Stored records:
Segment Open

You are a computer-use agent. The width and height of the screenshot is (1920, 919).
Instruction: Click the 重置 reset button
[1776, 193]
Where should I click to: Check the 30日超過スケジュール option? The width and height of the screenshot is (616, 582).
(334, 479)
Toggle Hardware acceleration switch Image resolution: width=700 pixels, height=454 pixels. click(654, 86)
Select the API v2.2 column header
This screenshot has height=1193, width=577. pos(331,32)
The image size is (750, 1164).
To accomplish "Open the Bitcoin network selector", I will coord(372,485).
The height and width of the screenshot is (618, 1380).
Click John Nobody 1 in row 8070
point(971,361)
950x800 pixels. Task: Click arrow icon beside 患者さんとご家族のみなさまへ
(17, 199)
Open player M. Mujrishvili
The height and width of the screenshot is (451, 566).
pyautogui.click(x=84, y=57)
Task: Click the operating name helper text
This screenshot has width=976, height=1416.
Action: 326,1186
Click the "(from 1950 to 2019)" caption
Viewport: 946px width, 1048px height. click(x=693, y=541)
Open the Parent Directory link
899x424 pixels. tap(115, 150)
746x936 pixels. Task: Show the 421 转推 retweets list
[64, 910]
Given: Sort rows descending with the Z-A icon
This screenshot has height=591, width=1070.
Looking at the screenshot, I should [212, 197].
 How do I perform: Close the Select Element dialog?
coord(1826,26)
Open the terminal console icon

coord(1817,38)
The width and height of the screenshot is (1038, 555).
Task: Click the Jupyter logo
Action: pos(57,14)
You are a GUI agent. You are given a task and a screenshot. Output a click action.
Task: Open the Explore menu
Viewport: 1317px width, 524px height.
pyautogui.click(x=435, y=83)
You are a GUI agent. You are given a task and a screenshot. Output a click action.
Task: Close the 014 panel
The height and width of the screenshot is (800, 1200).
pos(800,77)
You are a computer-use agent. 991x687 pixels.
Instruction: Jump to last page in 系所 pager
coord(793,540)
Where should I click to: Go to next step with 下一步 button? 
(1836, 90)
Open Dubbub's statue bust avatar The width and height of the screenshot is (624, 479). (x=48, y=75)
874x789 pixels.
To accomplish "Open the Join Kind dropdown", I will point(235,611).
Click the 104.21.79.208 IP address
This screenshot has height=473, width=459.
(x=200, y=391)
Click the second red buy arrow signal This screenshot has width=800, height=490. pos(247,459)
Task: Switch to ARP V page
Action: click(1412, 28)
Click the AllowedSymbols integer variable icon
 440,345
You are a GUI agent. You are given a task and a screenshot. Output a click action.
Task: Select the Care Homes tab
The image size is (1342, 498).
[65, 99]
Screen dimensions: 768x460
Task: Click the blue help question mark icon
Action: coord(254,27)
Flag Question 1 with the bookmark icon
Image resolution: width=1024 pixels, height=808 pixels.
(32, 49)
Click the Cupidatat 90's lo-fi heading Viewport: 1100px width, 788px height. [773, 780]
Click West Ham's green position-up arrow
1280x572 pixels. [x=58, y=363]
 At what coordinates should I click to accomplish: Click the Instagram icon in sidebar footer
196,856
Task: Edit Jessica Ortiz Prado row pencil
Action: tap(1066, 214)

Segment Closed

-- Requirement --
Lines with "computer": return each one from the data above.

-- Final answer --
You are a computer-use agent. The width and height of the screenshot is (1920, 919).
You are a computer-use agent. 991x687 pixels.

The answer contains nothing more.